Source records
──────
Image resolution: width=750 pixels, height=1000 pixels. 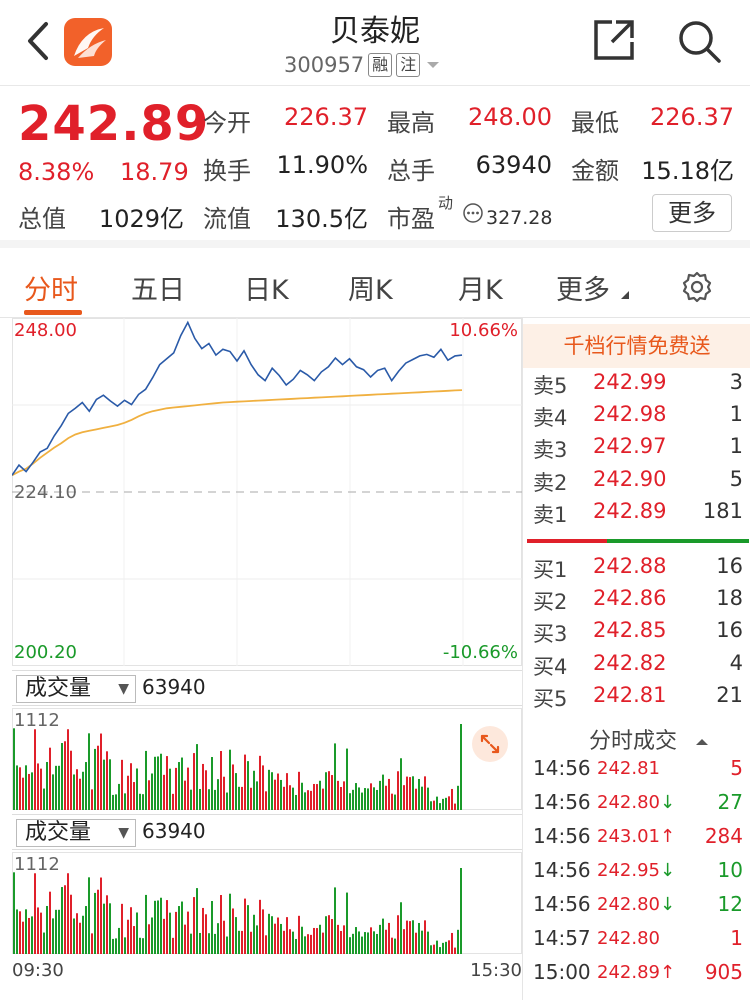 What do you see at coordinates (433, 65) in the screenshot?
I see `dropdown-triangle-icon` at bounding box center [433, 65].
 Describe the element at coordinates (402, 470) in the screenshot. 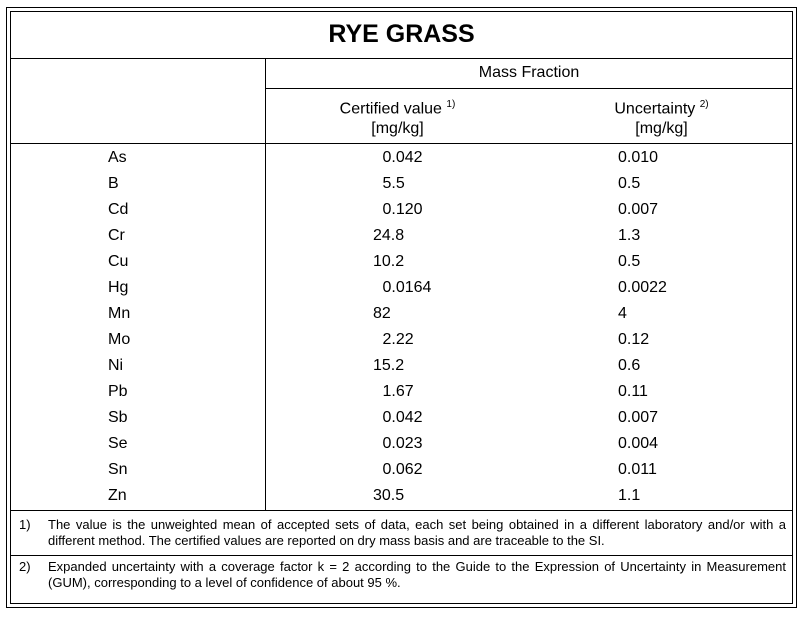

I see `certified-value: 0.062` at that location.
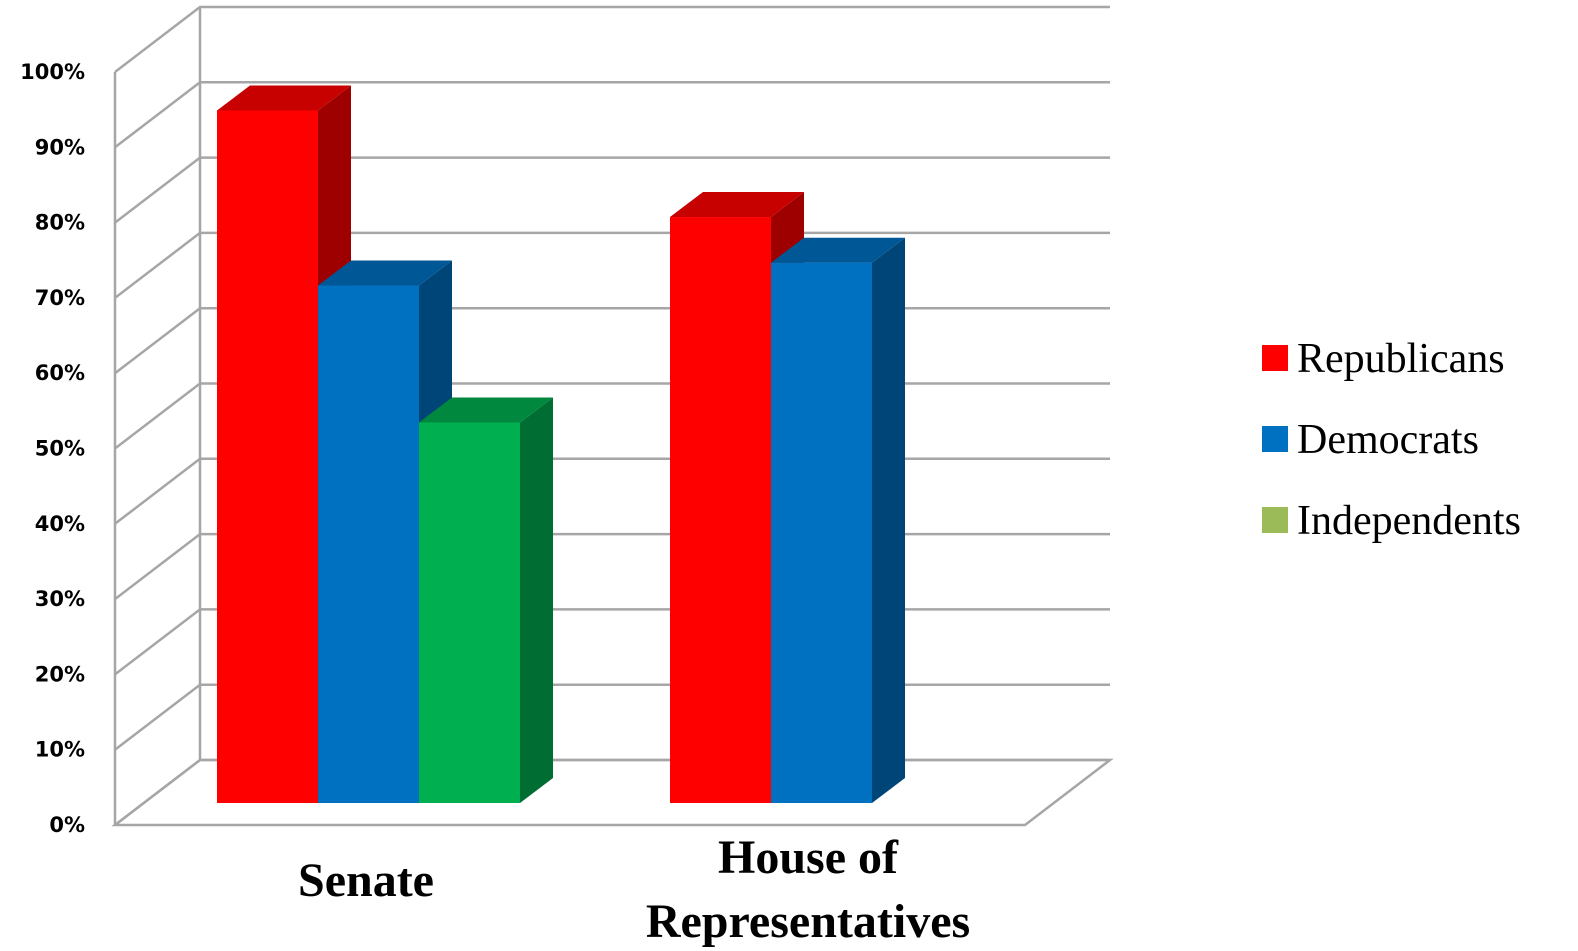  I want to click on x-category-label: Representatives, so click(808, 922).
──────
Action item:
Lay out the records as a JSON list of strings, one string per line, starting at the line that contains "Describe the element" and ending at the end of the records. Skip blank lines and leave the pictures out.

Exercise response:
[
  " Describe the element at coordinates (402, 470) in the screenshot. ",
  "I see `certified-value: 0.062` at that location.",
  "  I want to click on x-category-label: Representatives, so click(808, 922)."
]